It also allows me to skip files like readmes that people use as an index so they update them to only add a link to the new actual entry.

Here’s the crux of how to get the HTML:

# Get commit data from API
commit_response = requests.get(link).json()

# Get all markdown files that are not readme.md
files = [
    file
    for file in commit_response.get("files", [])
    if file["filename"].endswith("md")
    and file["filename"].lower() != "readme.md"
]

html = ""
if files:
    for file in files:
        api_url = remove_url_params(file["contents_url"])
        # application/vnd.github.html tells the API
        # to return the file contents as HTML
        html_response = requests.get(
            api_url, headers={"Accept": "application/vnd.github.html"}
        )
        html += html_response.text
else:
    html = "No non-readme Markdown changes."

Attempt at hydrating Yle Areena feeds

Third kind of feed that I wish to hydrate are feeds for Yle Areena streaming service. Unfortunately, the embedding of Areena videos isn’t supported for all videos (due to contract reasons) and for those that it is, the embed code is a React widget so it doesn’t work with RSS readers.

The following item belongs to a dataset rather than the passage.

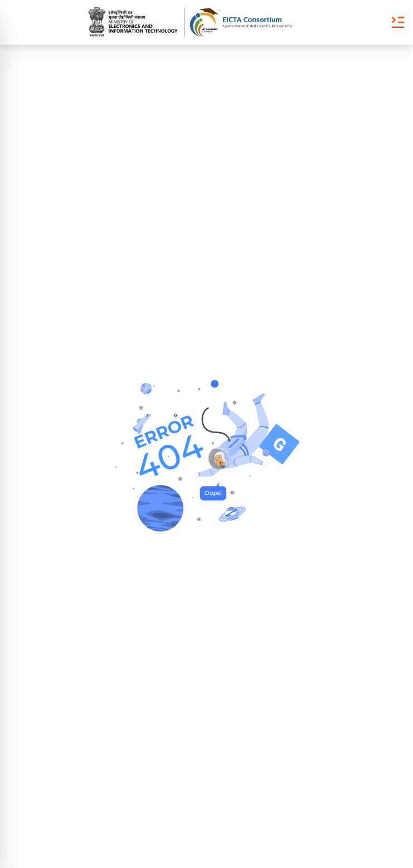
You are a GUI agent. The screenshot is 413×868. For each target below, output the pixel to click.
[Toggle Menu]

So for now, I need to be content with using the feed just as a reminder to make sure I don’t miss my favorite series. It’s especially useful when a new season starts as I normally remember to watch weekly episodes when the season is running anyway.

Flask web service to provide the new feed

I wrapped the hydration functions into a single Flask endpoint

@app.route("/<path:feed_url>")
def process(feed_url):
    if "github.com" in feed_url:
        new_feed = process_github_feed(f"https://{feed_url}")
        return Response(str(new_feed), mimetype="text/xml")
    if "youtube.com" in feed_url:
        channel_id = request.args.get("channel_id")
        new_feed = process_youtube_feed(f"https://{feed_url}?channel_id={channel_id}")
        return Response(str(new_feed), mimetype="text/xml")

    return feed_url

To use it, I take the original feed url, let’s call it example.com/feed.xml and call my hydrator at hydrator-url/example.com/feed.xml which I then add back to my feed reader.

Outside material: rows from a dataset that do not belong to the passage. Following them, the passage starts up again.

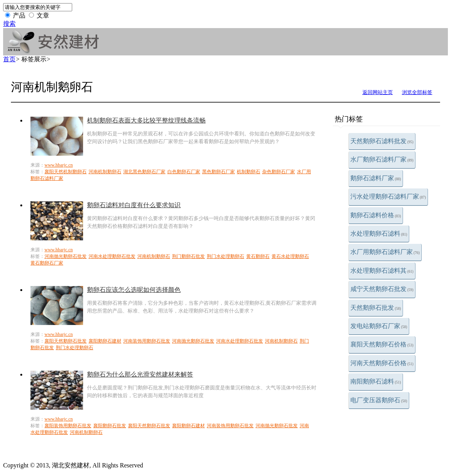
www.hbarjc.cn (59, 165)
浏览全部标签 (417, 92)
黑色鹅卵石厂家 (218, 172)
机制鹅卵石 (249, 172)
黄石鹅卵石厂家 (47, 263)
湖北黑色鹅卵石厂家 (144, 172)
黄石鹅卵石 (258, 256)
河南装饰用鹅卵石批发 (147, 341)
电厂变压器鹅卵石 (379, 400)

Whenever I want to add a new Youtube or GitHub feed, I just add it to the end of my URL and tada, my feed is way better now.

In a dream world, this wouldn’t need to be a web service running on a server but rather a transform step I could add into my RSS reader but until that becomes a possibility, I’m very happy with this project.

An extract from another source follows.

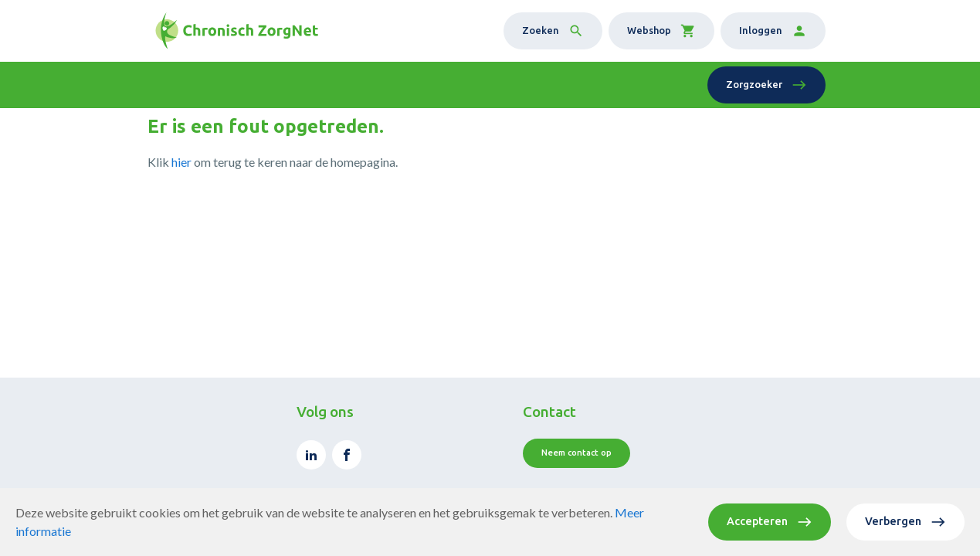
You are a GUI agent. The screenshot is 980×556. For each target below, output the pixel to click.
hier (181, 161)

Right now, my hydrator supports these two services but if I ever come across something new that I want to hydrate, all I need is a function to process the raw feed, another to hydrate the content and then I add a new if clause to my endpoint and go on with my day, happier than before.

Hobbit software

RSS Hydrator is “hobbit software”, as coined by Dave Anderson:

Pretty chill, keeps to itself, tends to its databases, hangs out with other hobbit software at the pub, broadly unbothered by the scheming of the wizards and the orcs, oblivious to the rise and fall of software empires around them.

I’ve published the code as open source in GitHub at hamatti/rss-hydrator. It’s not built super robust and is not a drop-in service but you can use the ideas from it to build your own for now. I might add some error handling and make it more robust one day but right now it’s built for my own use and relies on me providing good and correct input feeds.